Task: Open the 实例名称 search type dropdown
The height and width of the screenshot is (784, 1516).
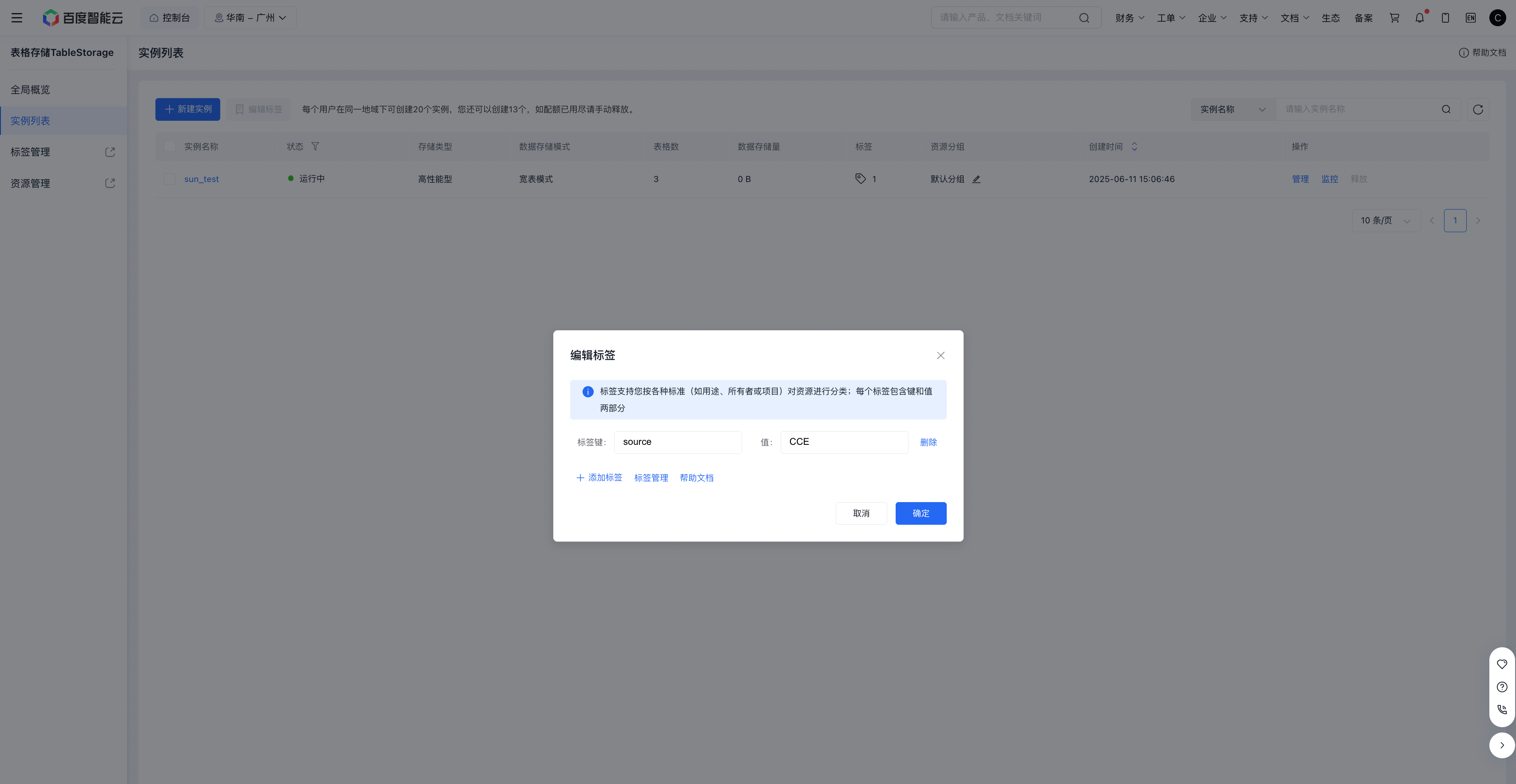Action: pos(1232,109)
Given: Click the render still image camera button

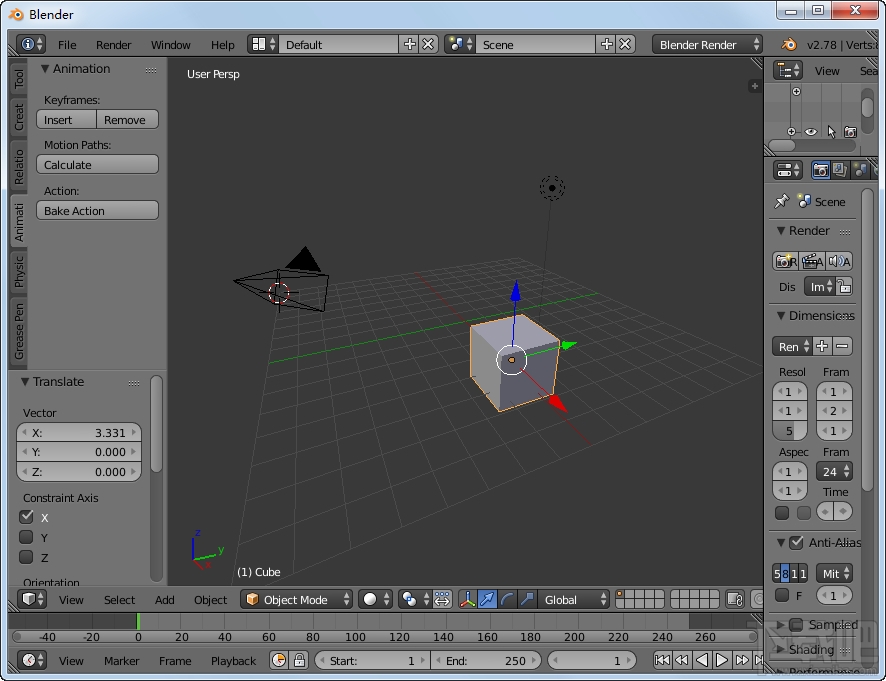Looking at the screenshot, I should (786, 261).
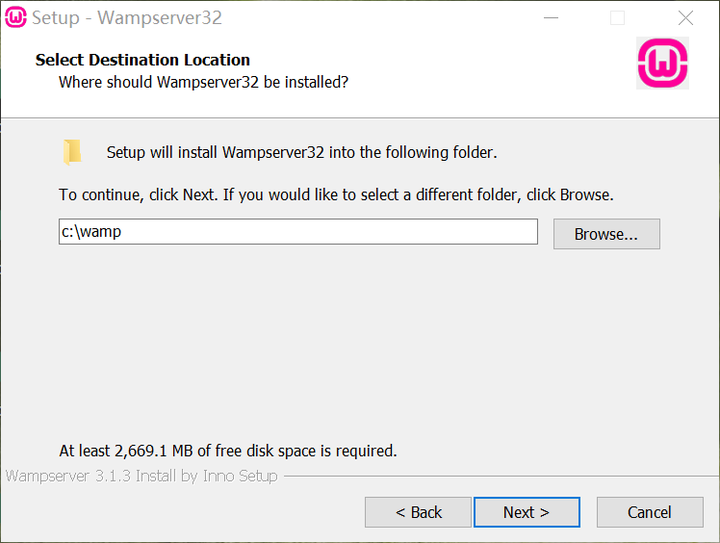This screenshot has width=720, height=543.
Task: Open the Browse... folder picker
Action: (606, 234)
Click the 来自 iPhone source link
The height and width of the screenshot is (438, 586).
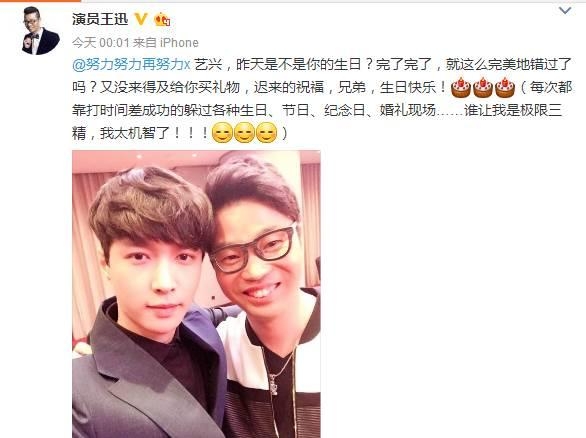coord(166,43)
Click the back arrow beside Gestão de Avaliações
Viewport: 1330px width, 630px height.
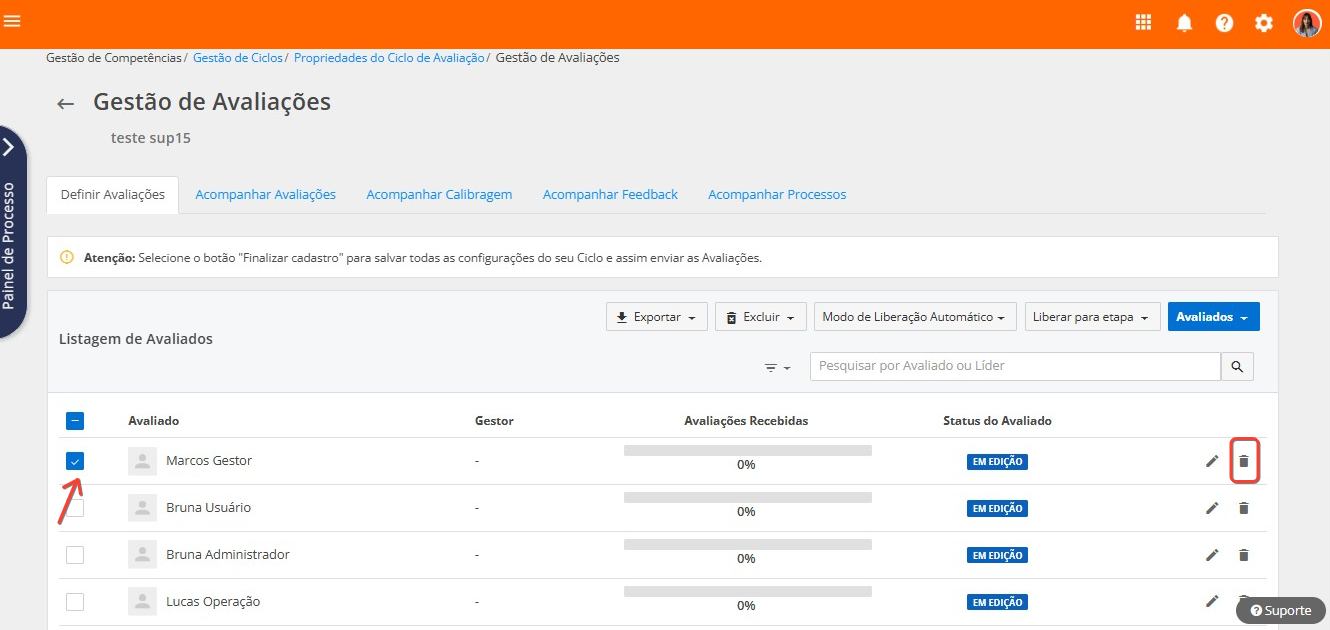point(66,104)
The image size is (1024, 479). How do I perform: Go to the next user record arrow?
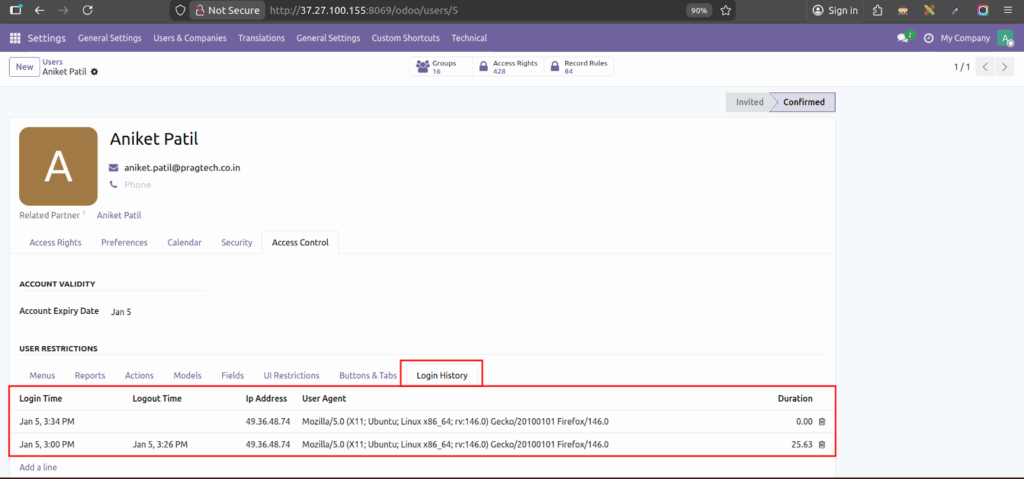pyautogui.click(x=1006, y=67)
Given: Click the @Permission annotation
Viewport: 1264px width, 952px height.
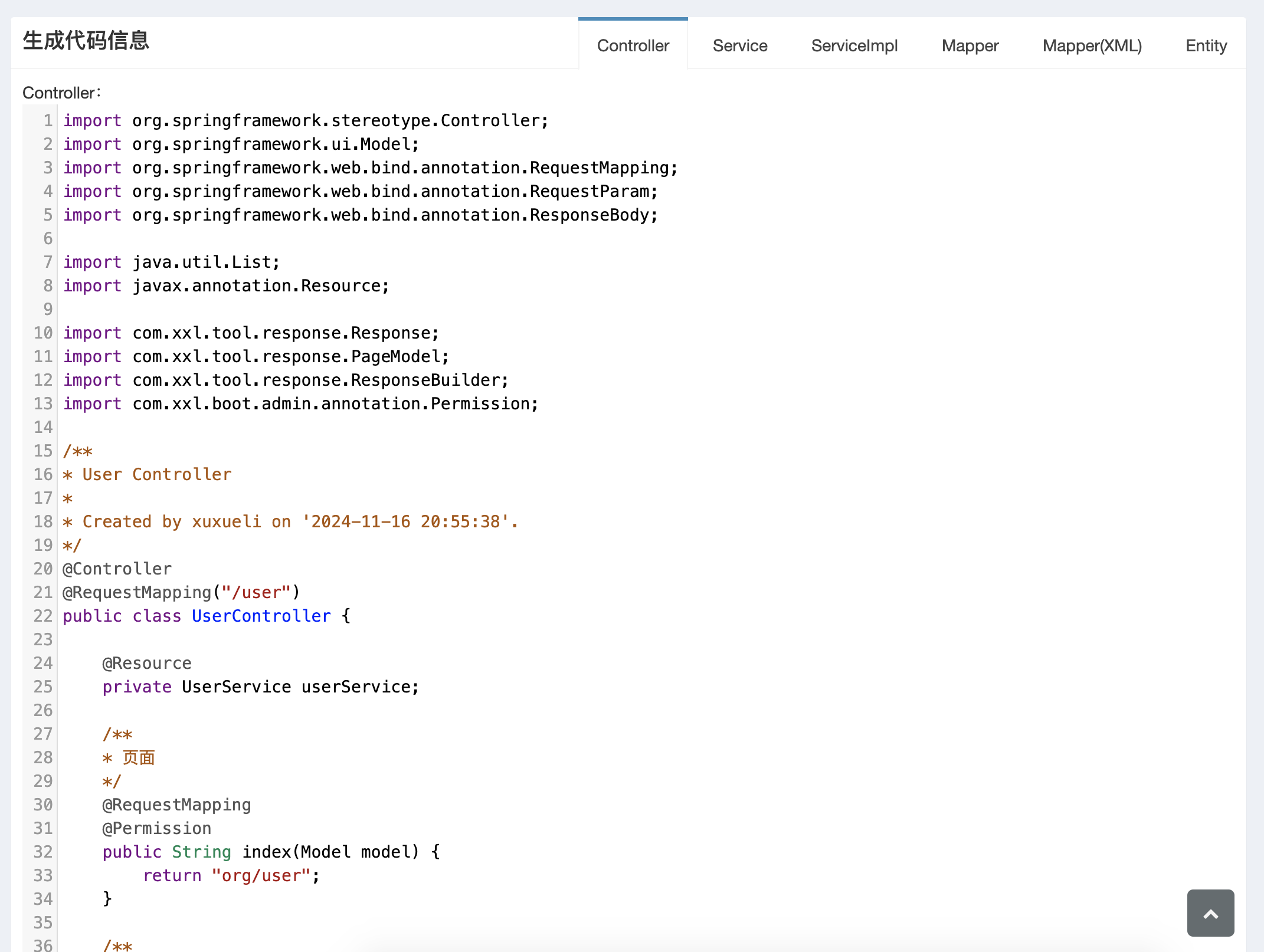Looking at the screenshot, I should click(156, 828).
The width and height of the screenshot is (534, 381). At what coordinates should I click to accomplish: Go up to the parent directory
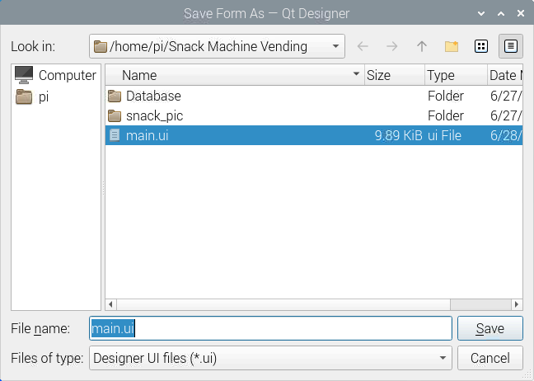422,46
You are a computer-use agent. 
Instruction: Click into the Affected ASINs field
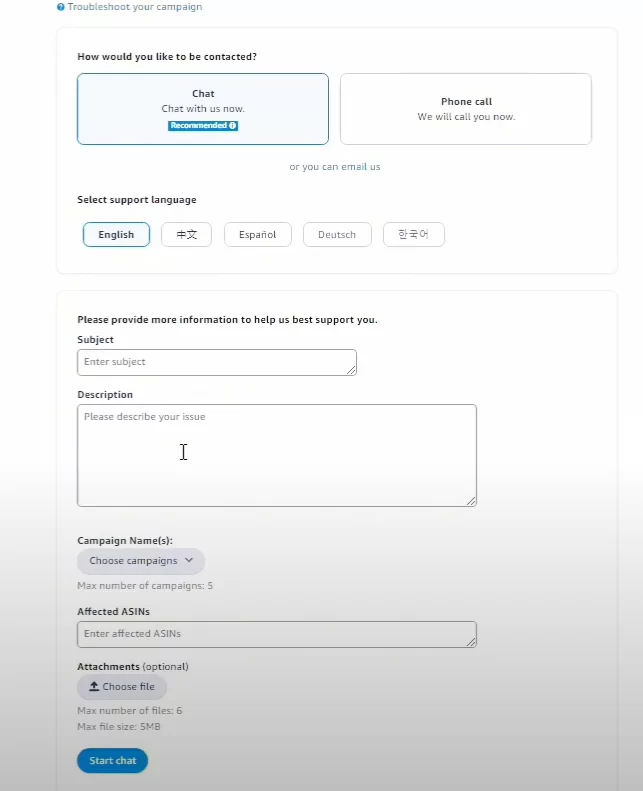(x=277, y=634)
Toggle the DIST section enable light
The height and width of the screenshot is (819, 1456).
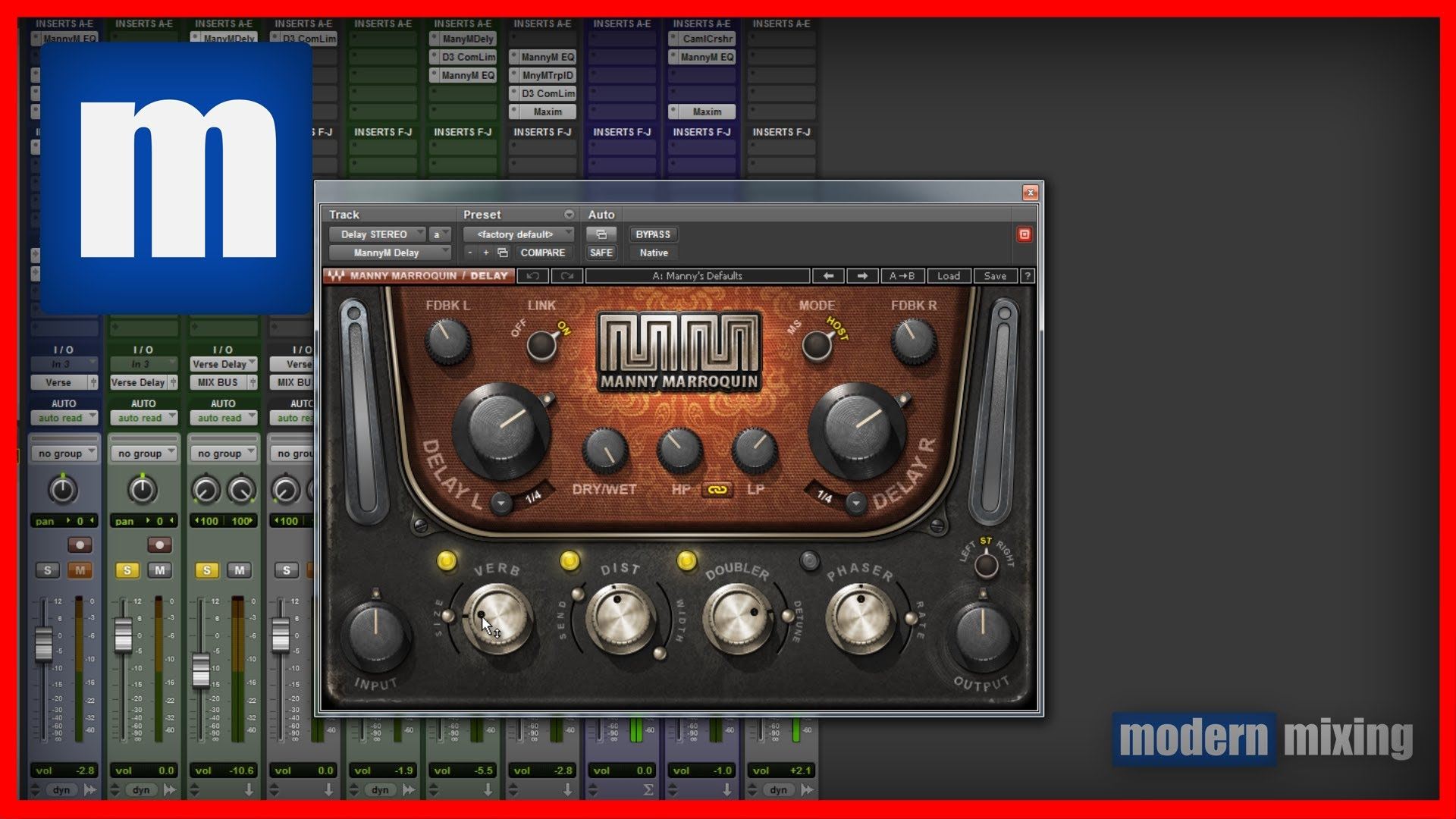pos(570,560)
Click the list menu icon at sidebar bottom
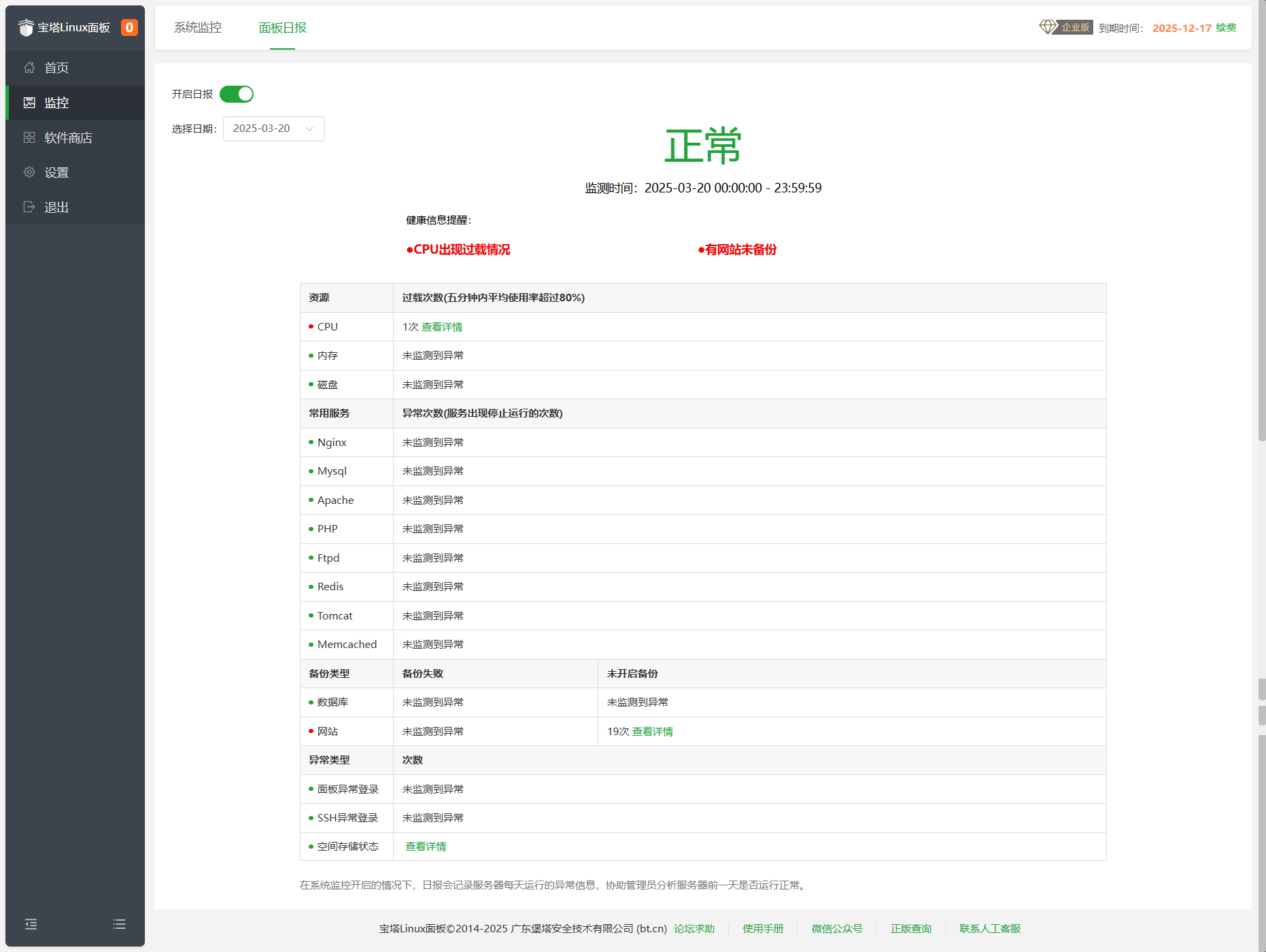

----------

DIRECTIVE:
Render every line of the data above as a Markdown table with two columns, "Row" and "Data line". Number the rows in order, skip blank lines, and leave out the pictures.

FINAL ANSWER:
| Row | Data line |
|---|---|
| 1 | Task: Open the 实例名称 search type dropdown |
| 2 | The height and width of the screenshot is (784, 1516). |
| 3 | Action: pos(1232,109) |
| 4 | Given: Click the render still image camera button |
| 5 | Looking at the screenshot, I should (786, 261). |
| 6 | This screenshot has width=720, height=543. |
| 7 | Task: Open the Browse... folder picker |
| 8 | Action: (606, 234) |
| 9 | Click the 来自 iPhone source link |
| 10 | The height and width of the screenshot is (438, 586). |
| 11 | coord(166,43) |
| 12 | Click the back arrow beside Gestão de Avaliações |
| 13 | Viewport: 1330px width, 630px height. |
| 14 | point(66,104) |
| 15 | The image size is (1024, 479). How do I perform: Go to the next user record arrow? |
| 16 | pyautogui.click(x=1006, y=67) |
| 17 | Given: Click the @Permission annotation |
| 18 | Viewport: 1264px width, 952px height. |
| 19 | Looking at the screenshot, I should click(156, 828). |
| 20 | The width and height of the screenshot is (534, 381). At what coordinates should I click to accomplish: Go up to the parent directory |
| 21 | 422,46 |
| 22 | You are a computer-use agent.  |
| 23 | Instruction: Click into the Affected ASINs field |
| 24 | (x=277, y=634) |
| 25 | Toggle the DIST section enable light |
| 26 | The height and width of the screenshot is (819, 1456). |
| 27 | pos(570,560) |
| 28 | Click the list menu icon at sidebar bottom |